Short story about modern Vandals and their lack of written history

A long time a go, I read a short story – probably in a science-fiction anthology, but not necessarily – about a student in a college history class confronting her professor about the relationship between Rome and the Vandals. The professor had adverted to a motto about Rome being the source of strength, portrayed the Vandals negatively, and assumed that the Vandals had disappeared from history. The student pointed out that, because the Vandals relied on oral rather than written history, we were getting only one side of the story, and that the Vandals had disappeared only from written history. The ending implied that the student herself belonged to a thriving Vandal tradition that was invisible to modern culture.

Can anyone help identify the story? I have been looking for it for ages but haven’t run across it.

The Liberation of Rome, by Robin Hemley?

Described here Rome With Liberty - The Haven

Having a hard time finding a reference to where it was published.

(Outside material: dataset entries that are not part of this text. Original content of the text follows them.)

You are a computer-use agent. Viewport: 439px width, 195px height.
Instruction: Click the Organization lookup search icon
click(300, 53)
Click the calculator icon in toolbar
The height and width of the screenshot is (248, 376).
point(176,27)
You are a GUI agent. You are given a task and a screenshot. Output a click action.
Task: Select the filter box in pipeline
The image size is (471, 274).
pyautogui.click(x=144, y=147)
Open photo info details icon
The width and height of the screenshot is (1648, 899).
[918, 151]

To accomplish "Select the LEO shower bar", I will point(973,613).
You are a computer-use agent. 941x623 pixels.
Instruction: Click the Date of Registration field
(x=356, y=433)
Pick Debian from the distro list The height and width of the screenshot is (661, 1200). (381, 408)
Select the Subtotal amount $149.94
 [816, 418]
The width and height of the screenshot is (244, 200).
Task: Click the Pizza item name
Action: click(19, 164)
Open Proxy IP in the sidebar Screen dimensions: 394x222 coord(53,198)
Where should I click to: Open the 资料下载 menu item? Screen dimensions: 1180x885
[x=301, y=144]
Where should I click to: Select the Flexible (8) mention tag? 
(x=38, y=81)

It’s in “Laughing Matters” edited by Marvin Diogenes Laughing Matters, a Longman Topics Reader - Marvin Diogenes - Google Books

Bingo! Thank you, The_Other_Waldo_Pepper and Andy_L. Special thanks to Andy_L for actually sourcing the story; I just ordered the book.

Glad to help

It’s a pity the basic premise is wrong. :slightly_smiling_face:

The idea that the Vandals were crude barbarians isn’t correct.

The Vandals were Christians, and at least the upper classes of the Vandals generally spoke Latin as well as their own language, and were literate. Some works by Vandal poets (in Latin) survives.

In general, administration in the Vandal Kingdom was little different from Roman administration, and many Roman bureaucrats remained in place. Educational and legal systems continued. The Roman tax system and records continued with little change.

From The Vandals by Andrew Merrills, Richard Miles (2009):

Within North Africa, the consequences of the Vandal occupation were at once dramatic and surprisingly short lived. … Many networks of power remained in place. The Vandal occupation was largely limited to the fertile valleys around Carthage, and the presence in Byzacena and Numidia was probably largely limited to military garrisons and estates held in the name of the Hasding family. In these regions, still rich agricultural and pastoral lands, the change of government in Carthage meant relatively little. Provincial government remained in the hands of the senatorial aristocracy (at least of those who had not flown at the coming of the barbarians), and municipal government, too, remained active. Where change came in these regions it was not from the Vandals, but from the emergence of new – rival – centres of political activity on the periphery of the Vandal kingdom. Moorish rulers provided local aristocracies with new channels for political and economic development.

Among these changes, the inhabitants of North Africa continued to live alongside one another in (relative) peace and (general) prosperity. The political systems functioned, educational and legal structures remained strong. These relations did occasionally descend into violence and persecution, as is well known, but the fault lines within this society did not run simply along the ethnic boundary between ‘Vandal’ and ‘Roman’. Geiseric and Huneric victimized Vandals as well as Romans, Arians as well as Catholics. Romano-Africans could earn promotion within the Vandal court and municipal aristocracy, just as Vandals could find themselves ostracised for political, religious or personal reasons. But the overall impression of the kingdom of Vandal Carthage is of integration under a strong – and evolving – form of kingship.

The short story is mentioned in the “Legacy” section of the wikipedia article on the Vandals:

Laughing Matters contains a short excerpt from the story, within an essay by Robin Hemley titled “Relaxing the Rules of Reason,” but not the complete story. But I think that I have found the complete story in the anthology Sudden Fiction (Continued): 60 New Short-Short Stories, edited by Robert Shapard and James Thomas (https://www.amazon.com/gp/product/0393313425/ref=ppx_yo_dt_b_asin_title_o01_s00?ie=UTF8&psc=1). I should know in a couple days.

Sorry about that - using Google “inside book” search its hard to tell an excerpt from the real thing.

In a novelization of one of the Doctor Who episodes, (I can’t remember which one, or if the line in the the screenplay), the Doctor says, “The Vandals were quite decent chaps.”

I think it was the Third Doctor. I know that he didn’t meet any Vandals in the episode, just that someone (Sarah Jane?) said that some vandals had caused damage.

Confirmed: it’s in Sudden Fiction (Continued).

Invasion of the Dinosaurs.

Thanks.

De nada. (Incidentally, the gag there is that he of all people can’t find a working phone box, which sparks her comment and his reply.)